#### Given instruction
Report every line of the records that contains the word "with", treating uppercase and lowercase letters as different.

#### Data for this task

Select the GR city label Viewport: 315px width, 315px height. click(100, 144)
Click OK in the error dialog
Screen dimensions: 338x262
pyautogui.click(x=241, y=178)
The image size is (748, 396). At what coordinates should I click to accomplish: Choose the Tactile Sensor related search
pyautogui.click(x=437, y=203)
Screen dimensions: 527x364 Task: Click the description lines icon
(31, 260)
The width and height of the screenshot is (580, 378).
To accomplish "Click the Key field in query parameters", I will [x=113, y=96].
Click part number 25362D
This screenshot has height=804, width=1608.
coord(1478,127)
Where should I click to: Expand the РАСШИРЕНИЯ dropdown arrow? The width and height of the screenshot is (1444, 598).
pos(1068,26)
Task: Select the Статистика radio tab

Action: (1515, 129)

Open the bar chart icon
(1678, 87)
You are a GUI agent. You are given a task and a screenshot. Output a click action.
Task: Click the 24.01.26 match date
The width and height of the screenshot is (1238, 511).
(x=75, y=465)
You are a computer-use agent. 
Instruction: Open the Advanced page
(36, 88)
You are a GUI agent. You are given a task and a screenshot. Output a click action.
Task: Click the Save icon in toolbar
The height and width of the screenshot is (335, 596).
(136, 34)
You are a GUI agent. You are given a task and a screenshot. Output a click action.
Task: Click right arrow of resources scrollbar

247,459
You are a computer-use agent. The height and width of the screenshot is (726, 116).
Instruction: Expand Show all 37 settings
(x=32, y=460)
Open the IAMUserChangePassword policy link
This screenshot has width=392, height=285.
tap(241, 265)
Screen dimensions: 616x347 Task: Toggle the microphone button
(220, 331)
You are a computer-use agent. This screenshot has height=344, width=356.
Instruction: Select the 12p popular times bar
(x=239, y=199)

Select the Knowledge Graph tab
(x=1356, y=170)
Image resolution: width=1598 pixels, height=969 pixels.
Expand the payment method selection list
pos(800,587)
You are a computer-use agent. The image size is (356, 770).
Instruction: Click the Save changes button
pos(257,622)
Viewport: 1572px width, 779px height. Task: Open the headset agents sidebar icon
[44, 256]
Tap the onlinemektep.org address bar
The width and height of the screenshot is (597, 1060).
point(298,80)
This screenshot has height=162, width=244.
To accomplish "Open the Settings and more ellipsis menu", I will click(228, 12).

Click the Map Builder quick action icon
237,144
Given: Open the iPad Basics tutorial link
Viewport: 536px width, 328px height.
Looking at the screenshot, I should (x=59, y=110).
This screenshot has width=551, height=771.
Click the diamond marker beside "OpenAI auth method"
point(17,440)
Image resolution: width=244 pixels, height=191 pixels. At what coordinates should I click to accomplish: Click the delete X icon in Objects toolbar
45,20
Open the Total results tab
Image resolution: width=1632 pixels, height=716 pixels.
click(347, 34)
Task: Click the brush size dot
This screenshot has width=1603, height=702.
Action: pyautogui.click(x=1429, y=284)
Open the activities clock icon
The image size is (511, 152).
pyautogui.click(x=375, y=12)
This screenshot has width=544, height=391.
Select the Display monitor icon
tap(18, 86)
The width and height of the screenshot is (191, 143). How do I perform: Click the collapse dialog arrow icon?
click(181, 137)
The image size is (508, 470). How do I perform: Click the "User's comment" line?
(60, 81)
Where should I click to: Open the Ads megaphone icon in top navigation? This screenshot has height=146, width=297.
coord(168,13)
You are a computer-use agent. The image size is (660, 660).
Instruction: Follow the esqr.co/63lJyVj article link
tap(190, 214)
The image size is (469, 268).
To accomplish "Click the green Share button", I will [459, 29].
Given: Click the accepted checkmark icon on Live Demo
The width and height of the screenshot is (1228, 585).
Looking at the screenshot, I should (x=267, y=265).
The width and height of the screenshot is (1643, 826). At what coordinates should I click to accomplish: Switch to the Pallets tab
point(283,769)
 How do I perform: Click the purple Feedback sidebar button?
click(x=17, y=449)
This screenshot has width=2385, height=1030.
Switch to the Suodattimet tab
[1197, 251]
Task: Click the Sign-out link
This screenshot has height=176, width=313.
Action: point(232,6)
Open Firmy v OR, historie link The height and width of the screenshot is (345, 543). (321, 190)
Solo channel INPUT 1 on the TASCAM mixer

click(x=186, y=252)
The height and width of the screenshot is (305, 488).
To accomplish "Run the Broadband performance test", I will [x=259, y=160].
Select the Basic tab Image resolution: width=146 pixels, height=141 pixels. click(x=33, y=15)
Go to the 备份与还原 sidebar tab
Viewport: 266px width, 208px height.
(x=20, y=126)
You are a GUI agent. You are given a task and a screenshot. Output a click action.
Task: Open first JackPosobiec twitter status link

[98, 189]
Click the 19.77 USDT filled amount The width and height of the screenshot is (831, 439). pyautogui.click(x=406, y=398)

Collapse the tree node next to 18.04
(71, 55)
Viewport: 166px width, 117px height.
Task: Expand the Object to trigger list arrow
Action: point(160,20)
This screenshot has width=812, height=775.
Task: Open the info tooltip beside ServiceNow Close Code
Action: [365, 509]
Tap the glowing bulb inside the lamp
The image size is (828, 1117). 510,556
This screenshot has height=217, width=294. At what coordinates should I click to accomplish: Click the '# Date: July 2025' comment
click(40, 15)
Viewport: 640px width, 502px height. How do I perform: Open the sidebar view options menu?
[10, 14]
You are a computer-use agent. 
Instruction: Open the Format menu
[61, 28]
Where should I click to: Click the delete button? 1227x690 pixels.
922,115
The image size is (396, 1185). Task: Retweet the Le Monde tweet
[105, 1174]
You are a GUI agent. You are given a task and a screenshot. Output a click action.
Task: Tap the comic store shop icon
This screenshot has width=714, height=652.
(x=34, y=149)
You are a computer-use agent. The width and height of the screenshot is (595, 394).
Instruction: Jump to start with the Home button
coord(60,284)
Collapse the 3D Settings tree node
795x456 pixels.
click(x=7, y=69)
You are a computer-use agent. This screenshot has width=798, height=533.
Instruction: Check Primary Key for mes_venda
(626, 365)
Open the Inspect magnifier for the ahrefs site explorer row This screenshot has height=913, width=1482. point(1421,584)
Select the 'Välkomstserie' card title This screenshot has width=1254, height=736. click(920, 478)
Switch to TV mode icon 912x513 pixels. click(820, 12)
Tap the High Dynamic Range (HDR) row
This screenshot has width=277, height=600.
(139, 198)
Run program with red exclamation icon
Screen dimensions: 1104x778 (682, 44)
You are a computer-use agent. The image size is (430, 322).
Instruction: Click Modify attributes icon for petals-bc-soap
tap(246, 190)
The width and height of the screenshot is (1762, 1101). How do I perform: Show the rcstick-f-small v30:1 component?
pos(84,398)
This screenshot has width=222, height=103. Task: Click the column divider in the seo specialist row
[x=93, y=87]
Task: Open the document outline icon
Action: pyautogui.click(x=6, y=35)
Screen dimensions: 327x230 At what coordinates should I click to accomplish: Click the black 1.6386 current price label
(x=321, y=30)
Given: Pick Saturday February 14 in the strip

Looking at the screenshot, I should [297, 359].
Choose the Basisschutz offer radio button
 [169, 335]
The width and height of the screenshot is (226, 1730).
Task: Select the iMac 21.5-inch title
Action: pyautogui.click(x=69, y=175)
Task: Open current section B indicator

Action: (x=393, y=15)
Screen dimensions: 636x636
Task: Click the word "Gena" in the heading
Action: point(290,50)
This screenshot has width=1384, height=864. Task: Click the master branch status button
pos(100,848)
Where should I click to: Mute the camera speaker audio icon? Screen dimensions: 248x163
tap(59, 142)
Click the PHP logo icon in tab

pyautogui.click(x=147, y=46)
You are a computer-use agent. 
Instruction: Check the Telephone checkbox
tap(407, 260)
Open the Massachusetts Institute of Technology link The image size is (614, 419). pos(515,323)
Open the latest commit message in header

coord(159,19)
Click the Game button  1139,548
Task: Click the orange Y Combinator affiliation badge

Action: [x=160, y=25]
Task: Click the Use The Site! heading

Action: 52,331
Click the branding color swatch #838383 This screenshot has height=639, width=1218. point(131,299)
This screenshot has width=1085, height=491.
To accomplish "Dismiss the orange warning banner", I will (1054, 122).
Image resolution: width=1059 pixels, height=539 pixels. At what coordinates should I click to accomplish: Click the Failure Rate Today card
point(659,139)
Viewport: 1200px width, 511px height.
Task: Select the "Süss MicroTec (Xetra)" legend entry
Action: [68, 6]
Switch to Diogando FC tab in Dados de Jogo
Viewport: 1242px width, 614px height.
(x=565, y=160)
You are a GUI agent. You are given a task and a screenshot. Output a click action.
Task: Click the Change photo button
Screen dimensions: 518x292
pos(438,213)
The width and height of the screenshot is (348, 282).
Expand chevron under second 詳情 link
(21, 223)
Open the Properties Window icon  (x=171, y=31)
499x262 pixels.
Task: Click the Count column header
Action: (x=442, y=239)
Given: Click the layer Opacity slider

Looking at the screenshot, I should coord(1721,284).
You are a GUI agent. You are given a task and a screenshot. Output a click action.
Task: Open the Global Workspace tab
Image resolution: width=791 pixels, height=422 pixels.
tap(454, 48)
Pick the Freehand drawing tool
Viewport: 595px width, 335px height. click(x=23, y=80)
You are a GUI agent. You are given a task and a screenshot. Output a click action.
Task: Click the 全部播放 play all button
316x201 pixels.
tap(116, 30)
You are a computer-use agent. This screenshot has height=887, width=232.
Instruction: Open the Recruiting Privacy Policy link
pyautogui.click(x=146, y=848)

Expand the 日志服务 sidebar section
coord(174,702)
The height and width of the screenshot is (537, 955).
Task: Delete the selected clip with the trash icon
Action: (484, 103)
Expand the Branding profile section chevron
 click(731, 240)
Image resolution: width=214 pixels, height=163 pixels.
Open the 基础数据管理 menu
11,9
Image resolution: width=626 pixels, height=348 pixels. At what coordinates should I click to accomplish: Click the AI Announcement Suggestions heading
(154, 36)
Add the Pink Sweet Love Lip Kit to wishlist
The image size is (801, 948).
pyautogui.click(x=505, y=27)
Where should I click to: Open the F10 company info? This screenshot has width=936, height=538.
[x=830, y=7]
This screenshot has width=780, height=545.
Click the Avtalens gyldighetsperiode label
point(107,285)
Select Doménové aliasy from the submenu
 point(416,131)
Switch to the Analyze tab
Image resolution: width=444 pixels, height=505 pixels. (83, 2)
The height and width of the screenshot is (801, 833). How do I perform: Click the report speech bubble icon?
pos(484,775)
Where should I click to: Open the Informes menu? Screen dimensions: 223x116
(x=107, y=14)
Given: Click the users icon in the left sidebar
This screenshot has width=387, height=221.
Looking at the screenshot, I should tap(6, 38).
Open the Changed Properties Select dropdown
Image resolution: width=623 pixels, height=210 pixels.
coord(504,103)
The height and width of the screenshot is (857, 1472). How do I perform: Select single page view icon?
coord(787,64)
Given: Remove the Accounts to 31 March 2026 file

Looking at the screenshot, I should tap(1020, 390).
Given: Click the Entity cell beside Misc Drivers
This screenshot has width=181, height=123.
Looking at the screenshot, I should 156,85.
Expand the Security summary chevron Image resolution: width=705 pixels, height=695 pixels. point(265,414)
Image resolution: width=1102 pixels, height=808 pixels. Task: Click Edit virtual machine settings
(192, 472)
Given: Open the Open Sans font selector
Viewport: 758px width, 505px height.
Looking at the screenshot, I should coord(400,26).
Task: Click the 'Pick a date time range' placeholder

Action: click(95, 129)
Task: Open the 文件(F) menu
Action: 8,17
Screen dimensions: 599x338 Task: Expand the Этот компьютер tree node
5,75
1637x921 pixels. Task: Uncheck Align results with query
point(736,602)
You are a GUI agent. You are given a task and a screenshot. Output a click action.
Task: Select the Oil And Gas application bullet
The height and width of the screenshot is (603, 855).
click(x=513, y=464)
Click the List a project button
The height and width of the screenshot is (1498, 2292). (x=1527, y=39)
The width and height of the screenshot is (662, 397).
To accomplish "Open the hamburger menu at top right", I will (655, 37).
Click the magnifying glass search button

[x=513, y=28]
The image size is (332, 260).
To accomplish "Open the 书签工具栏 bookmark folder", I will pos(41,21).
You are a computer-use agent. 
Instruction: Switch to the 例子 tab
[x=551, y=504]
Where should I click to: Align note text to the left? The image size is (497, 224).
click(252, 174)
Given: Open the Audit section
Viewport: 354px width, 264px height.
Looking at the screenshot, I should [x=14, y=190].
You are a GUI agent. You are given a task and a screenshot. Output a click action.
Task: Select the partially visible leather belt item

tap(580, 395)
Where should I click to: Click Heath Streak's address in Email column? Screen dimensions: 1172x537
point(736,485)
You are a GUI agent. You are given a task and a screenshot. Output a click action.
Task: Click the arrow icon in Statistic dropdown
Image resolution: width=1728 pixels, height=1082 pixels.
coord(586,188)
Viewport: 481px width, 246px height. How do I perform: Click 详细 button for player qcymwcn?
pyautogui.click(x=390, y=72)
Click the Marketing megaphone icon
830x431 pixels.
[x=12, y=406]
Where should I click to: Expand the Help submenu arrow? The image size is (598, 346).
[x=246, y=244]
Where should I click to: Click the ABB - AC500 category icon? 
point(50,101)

#### Reply to the task
Instruction: Jump to start with the Home button
Run program with red exclamation icon
Task: Delete the selected clip with the trash icon
1637x921 pixels. Task: Uncheck Align results with query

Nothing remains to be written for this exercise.